▸ **WHAT THE EXERCISE ASKS**: Wherever the word "thumbnail" appears in a line below, that line counts; report the total number of such lines only.

─── DATA TO PROCESS

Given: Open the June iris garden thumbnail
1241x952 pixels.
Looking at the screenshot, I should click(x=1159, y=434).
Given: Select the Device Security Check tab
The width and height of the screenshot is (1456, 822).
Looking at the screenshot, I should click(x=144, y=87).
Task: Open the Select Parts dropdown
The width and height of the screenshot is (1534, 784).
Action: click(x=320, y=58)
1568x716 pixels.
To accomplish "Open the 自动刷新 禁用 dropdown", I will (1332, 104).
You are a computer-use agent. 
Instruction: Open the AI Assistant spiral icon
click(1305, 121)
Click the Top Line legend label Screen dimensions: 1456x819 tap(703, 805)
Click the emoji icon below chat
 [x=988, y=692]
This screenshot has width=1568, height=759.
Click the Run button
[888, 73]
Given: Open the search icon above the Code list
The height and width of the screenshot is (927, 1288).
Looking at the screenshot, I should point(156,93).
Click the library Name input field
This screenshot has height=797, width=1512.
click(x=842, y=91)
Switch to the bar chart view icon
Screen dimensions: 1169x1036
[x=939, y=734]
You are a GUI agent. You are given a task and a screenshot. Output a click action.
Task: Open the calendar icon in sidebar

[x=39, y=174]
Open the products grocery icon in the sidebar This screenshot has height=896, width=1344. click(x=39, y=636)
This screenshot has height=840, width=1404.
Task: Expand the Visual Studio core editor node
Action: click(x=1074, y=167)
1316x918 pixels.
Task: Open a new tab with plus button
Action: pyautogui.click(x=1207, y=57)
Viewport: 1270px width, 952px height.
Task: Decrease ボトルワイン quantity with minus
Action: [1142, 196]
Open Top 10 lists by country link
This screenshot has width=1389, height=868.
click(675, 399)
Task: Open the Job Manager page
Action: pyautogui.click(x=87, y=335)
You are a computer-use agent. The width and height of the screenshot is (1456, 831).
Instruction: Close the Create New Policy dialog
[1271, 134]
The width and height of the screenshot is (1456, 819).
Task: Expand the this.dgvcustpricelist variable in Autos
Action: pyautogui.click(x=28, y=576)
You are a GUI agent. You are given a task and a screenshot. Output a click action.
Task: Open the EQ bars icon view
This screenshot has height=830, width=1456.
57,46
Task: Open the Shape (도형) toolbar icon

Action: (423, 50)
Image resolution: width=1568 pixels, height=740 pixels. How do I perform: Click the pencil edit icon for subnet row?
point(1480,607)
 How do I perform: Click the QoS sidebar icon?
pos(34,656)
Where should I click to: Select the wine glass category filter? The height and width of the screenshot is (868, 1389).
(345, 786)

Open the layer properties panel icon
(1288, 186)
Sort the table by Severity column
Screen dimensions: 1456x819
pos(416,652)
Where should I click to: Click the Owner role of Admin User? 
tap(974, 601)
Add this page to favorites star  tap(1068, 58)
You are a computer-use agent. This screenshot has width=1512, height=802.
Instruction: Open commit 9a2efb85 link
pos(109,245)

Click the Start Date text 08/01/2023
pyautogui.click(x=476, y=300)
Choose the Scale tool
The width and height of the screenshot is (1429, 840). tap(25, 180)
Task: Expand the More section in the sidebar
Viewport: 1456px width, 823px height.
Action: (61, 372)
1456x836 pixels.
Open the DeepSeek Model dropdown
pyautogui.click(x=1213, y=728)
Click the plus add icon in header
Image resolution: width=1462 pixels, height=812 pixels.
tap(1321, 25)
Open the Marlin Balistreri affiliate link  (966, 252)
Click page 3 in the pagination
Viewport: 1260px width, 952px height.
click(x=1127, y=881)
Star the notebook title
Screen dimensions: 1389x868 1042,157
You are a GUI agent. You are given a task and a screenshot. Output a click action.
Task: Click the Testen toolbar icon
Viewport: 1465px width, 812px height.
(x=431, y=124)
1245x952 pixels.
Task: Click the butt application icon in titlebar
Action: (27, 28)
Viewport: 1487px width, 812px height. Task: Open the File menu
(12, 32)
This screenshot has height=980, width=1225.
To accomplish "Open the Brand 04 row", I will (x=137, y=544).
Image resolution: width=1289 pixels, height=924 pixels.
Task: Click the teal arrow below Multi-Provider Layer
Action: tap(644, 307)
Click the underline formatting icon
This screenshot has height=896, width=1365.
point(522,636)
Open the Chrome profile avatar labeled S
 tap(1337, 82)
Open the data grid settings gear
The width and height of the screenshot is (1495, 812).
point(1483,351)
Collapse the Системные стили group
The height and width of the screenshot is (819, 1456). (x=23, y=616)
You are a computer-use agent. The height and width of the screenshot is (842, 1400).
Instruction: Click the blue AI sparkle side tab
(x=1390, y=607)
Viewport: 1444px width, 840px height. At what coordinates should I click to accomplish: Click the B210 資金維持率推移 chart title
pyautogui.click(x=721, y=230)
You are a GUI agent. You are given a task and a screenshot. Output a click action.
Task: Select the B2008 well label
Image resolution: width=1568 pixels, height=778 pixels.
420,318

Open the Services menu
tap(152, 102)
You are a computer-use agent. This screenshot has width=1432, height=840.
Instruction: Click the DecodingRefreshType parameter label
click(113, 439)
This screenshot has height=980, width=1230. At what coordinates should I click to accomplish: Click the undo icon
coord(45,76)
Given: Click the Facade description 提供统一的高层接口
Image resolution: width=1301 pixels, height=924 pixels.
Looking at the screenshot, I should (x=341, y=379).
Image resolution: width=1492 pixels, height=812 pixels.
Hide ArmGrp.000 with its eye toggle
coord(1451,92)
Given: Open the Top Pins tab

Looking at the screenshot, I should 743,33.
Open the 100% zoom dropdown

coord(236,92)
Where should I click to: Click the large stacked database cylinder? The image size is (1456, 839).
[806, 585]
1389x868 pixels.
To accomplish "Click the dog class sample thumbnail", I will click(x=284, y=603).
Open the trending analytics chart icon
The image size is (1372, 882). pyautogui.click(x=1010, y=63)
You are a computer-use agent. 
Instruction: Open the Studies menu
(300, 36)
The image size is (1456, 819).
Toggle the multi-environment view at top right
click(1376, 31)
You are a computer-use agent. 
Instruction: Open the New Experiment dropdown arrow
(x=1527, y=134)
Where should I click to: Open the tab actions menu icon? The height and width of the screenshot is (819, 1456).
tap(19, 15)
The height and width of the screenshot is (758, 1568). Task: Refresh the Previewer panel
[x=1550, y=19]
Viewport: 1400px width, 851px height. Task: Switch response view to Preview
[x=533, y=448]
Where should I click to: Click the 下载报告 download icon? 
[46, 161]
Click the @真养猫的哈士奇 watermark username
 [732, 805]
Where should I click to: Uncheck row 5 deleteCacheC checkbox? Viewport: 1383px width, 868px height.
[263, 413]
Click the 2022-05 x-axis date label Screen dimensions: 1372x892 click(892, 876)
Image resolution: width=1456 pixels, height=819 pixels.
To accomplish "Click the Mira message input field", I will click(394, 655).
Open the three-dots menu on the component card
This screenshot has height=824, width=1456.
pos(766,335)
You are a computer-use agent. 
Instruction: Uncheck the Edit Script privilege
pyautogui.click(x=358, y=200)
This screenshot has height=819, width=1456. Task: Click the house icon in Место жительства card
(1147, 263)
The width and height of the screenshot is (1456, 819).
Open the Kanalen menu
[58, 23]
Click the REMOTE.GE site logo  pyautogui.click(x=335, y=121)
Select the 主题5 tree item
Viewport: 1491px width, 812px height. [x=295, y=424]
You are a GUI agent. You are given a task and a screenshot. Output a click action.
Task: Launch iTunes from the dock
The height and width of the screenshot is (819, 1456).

──────

▸ **RESPONSE AREA**: 2